Every line of the entries below from the one containing "Given: Tap the" to the one containing "Click the Discover", both ends included, must be written out exactly. No other line belongs in the answer.

===== DATA =====

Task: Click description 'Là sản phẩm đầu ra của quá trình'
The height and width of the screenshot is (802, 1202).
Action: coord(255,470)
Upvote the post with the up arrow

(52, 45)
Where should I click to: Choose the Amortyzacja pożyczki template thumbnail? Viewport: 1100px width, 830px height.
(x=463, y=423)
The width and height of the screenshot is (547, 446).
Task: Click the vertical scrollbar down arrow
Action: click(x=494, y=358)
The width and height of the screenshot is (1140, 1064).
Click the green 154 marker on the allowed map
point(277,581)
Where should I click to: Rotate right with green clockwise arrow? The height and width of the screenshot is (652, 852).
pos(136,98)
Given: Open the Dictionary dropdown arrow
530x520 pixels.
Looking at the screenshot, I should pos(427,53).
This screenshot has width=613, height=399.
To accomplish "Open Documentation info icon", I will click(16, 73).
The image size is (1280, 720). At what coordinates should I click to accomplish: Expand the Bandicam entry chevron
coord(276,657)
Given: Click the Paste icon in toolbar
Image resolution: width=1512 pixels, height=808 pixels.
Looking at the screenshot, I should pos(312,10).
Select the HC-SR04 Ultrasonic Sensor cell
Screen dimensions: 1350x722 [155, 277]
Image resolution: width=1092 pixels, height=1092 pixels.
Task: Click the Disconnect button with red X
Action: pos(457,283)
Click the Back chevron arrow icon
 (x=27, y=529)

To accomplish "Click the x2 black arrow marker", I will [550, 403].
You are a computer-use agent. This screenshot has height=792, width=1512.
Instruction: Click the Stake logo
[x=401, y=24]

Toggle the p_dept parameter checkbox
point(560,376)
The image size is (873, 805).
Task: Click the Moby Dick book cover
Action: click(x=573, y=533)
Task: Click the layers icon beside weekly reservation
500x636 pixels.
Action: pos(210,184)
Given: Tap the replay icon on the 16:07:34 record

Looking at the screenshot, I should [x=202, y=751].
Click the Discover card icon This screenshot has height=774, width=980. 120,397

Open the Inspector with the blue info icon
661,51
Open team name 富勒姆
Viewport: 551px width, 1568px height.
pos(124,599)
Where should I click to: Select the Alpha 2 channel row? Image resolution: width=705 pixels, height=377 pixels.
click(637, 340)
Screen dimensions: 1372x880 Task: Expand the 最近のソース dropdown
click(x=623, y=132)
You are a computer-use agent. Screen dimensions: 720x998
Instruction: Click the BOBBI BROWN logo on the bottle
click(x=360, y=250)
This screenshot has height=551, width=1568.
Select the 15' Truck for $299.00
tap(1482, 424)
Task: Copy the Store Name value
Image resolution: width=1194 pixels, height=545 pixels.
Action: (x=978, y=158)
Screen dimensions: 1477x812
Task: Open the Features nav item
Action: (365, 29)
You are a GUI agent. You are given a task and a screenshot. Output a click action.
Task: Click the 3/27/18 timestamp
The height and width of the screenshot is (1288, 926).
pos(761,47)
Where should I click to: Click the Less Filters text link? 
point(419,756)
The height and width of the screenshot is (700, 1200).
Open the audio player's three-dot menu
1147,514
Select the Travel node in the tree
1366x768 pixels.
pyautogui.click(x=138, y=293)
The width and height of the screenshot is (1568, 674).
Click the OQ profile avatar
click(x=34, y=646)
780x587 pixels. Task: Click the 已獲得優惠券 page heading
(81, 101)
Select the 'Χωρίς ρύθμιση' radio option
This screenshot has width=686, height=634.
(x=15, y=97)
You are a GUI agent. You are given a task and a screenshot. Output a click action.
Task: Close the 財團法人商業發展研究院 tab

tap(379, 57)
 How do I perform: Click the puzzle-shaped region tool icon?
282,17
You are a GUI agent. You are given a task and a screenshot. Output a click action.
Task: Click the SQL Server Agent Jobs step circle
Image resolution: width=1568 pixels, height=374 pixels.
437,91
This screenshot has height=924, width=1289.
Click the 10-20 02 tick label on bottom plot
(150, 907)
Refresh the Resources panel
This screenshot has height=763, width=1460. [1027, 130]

=====

**SOLUTION**
Given: Tap the replay icon on the 16:07:34 record

Looking at the screenshot, I should [x=202, y=751].
Click the Discover card icon This screenshot has height=774, width=980. 120,397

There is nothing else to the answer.